The Nation
http://www.thenation.com/blogs/capitalgames?bid=3&pid=39984Posted 11/29/2005 @ 10:34am
Beyond Wilkerson's Remark on Cheney as a War Criminal
Larry Wilkerson, who was chief of staff to Colin Powell at the State department, is in the news again. He first made headlines several weeks ago by accusing Dick Cheney and Donald Rumsfeld of running a "cabal" that seized control of national security decision-making in the Bush administration prior to the Iraq war. This Tuesday, he's in the news for blasting Cheney for pushing for an anything-goes policy when it comes to detainees held by US forces. Asked during a BBC interview if he believes Cheney is guilty of war crimes for shoving aside the Geneva accords and pushing for harsh treatment (perhaps torture) of detainees, Wilkerson replied,
Well, that's an interesting question. It was certainly a domestic crime to advocate terror and I would suspect that it is--for whatever it's worth--an international crime as well. That's some statement from a former Bush administration official. (He probably meant to say that it's illegal to conduct, not "advocate," torture, not "terror.") As might be expected, news outfits, bloggers and websites are having a field day with this. But you should read the entire interview,
http://news.bbc.co.uk/1/hi/world/middle_east/4481092.stm for Wilkerson makes several points that are less melodramatic but as, if not more, important. For instance, he attacks the White House for its recklessly negligent handling of the post-invasion planning for Iraq. This was a criminal--at least in policy terms--act for which Bush and his crowd have escaped accountability. (See what happens when Congress is controlled by the party of the president?) How Bush botched the post-invasion period should have been a bigger issue in the 2004 elections. It wasn't. But it's still not too late to complain and point an accusing finger. Wilkerson told the BBC,
The post-invasion planning for Iraq was handled, in my opinion, in this alternative decision-making process which, in this case, constituted the vice-president and the secretary of defence and certain people in the defence department who did the "post invasion planning", which was as inept and incompetent as perhaps any planning anyone has ever done.
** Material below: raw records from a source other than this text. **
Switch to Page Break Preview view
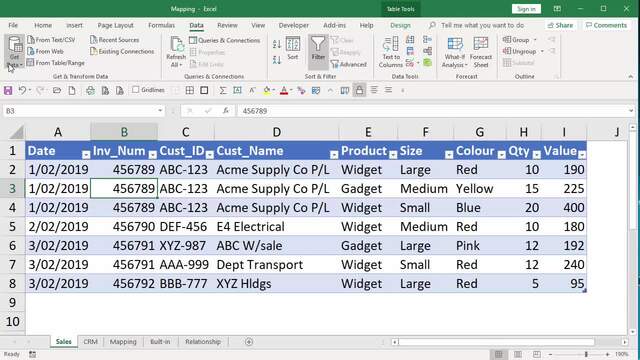 537,354
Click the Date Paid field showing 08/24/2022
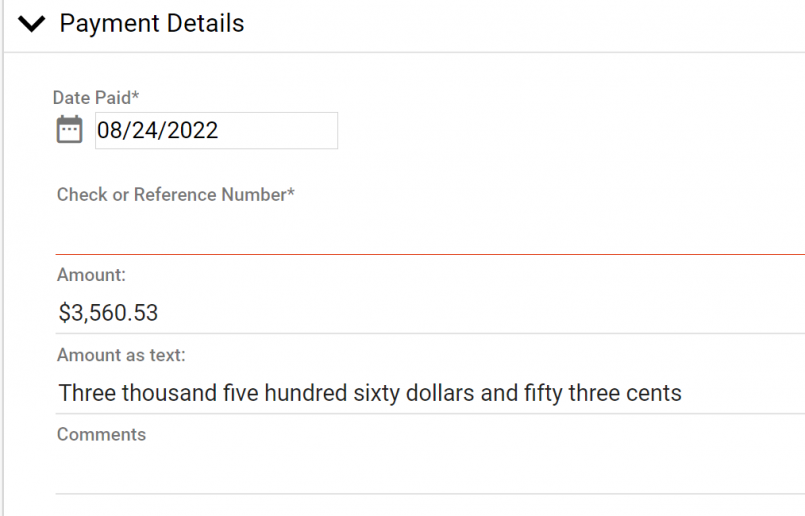Image resolution: width=805 pixels, height=516 pixels. 216,130
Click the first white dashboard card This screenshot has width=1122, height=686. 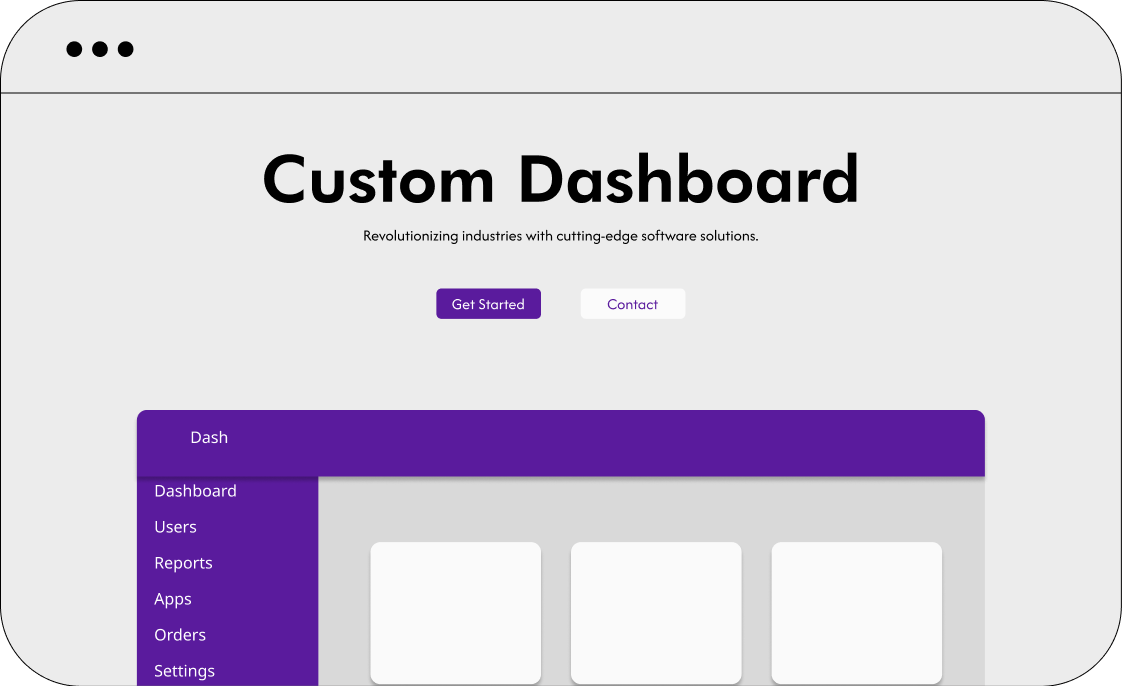pos(455,612)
It consisted of largely sending Jay Garner and his organisation to sit in Kuwait until the military forces had moved into Baghdad, and then going to Baghdad and other places in Iraq with no other purpose than to deliver a little humanitarian assistance, perhaps deal with some oil-field fires, put Ahmed Chalabi or some other similar Iraqi in charge and leave.
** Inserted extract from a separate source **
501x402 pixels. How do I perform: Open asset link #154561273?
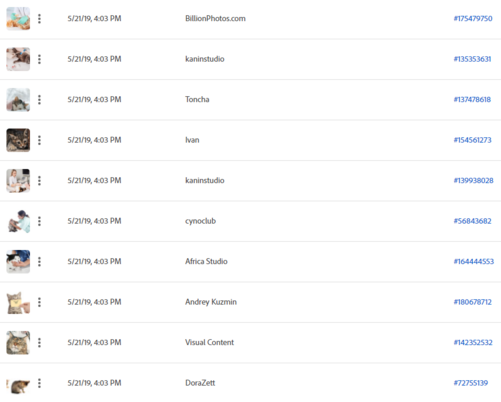[472, 140]
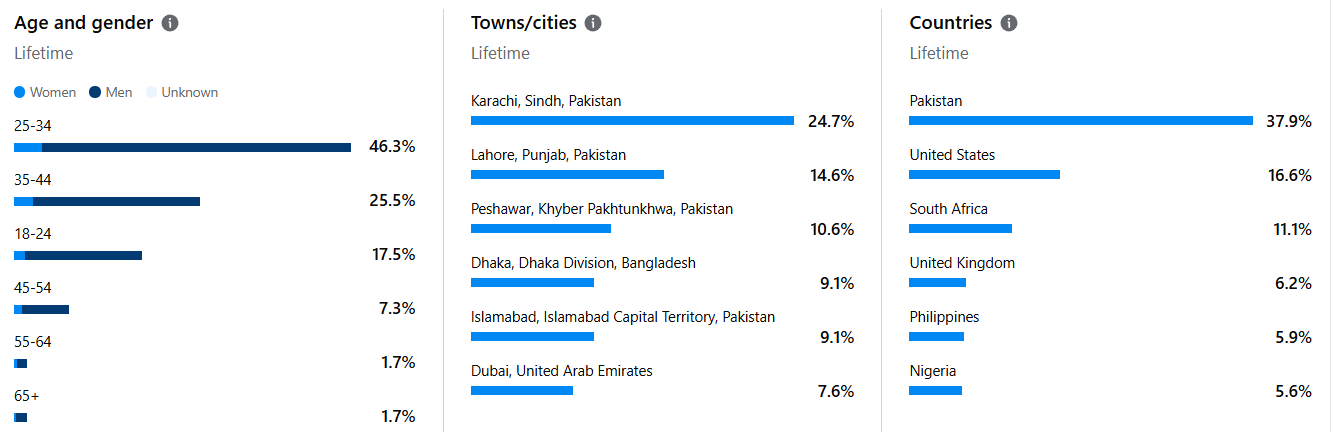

This was not only inept and incompetent, it was day-dreaming of the most unfortunate type and ever since that failed we've been in a pick-up game - a pick-up game that's cost us over 2,000 American KIAs and almost a division's worth of casualties. It would have been appropriate for a congressional committee or two to examine what went wrong. But Republicans decided this was not as critical as, say, the Whitewater land deal.